2. The dip can be performed by men and women, young and old and people of all sizes. The individual performing the movement must use proper technique and a variation type that matches his/her abilities.
3. The training recommendation for strength, hypertrophy and muscular endurance is the same as basic strength training and powerlifting. So if your goal is size and strength in the triceps and chest, the repetition range should be 1-10 with a moderately heavy load. If endurance is your goal or you’re just trying to maintain the lean muscle you already have, 12-20 repetitions with a light load or just body weight is an ideal rep range.

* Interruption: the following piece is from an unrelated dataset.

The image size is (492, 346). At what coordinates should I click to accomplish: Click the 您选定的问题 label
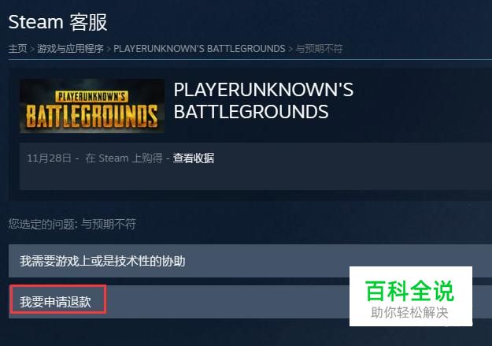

4. Flexion of the elbow during descent should not be deeper than a 90-degree bend. There are some who go deeper than this angle and never experience any problems while there are those who never descend close to 90 degrees and still get injured. There is inconclusive evidence to support whether going past 90 degrees is dangerous. In fact, injuries from weighted parallel bar dips are very few, one study shows. Err on the side of caution when doing the dip and listen to your body.
5. The parallel bar dip should not be confused with the bench/chair dip, which is strictly a triceps exercise.